◆ **Records shown**

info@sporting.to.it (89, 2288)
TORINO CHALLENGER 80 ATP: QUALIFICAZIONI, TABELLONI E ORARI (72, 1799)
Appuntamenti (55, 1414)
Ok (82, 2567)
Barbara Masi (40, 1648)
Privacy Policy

◆ **Exercise aim**
Every entry above should be given again exactly as shown.

◆ **Exercise output**
info@sporting.to.it (89, 2288)
TORINO CHALLENGER 80 ATP: QUALIFICAZIONI, TABELLONI E ORARI (72, 1799)
Appuntamenti (55, 1414)
Ok (82, 2567)
Barbara Masi (40, 1648)
Privacy Policy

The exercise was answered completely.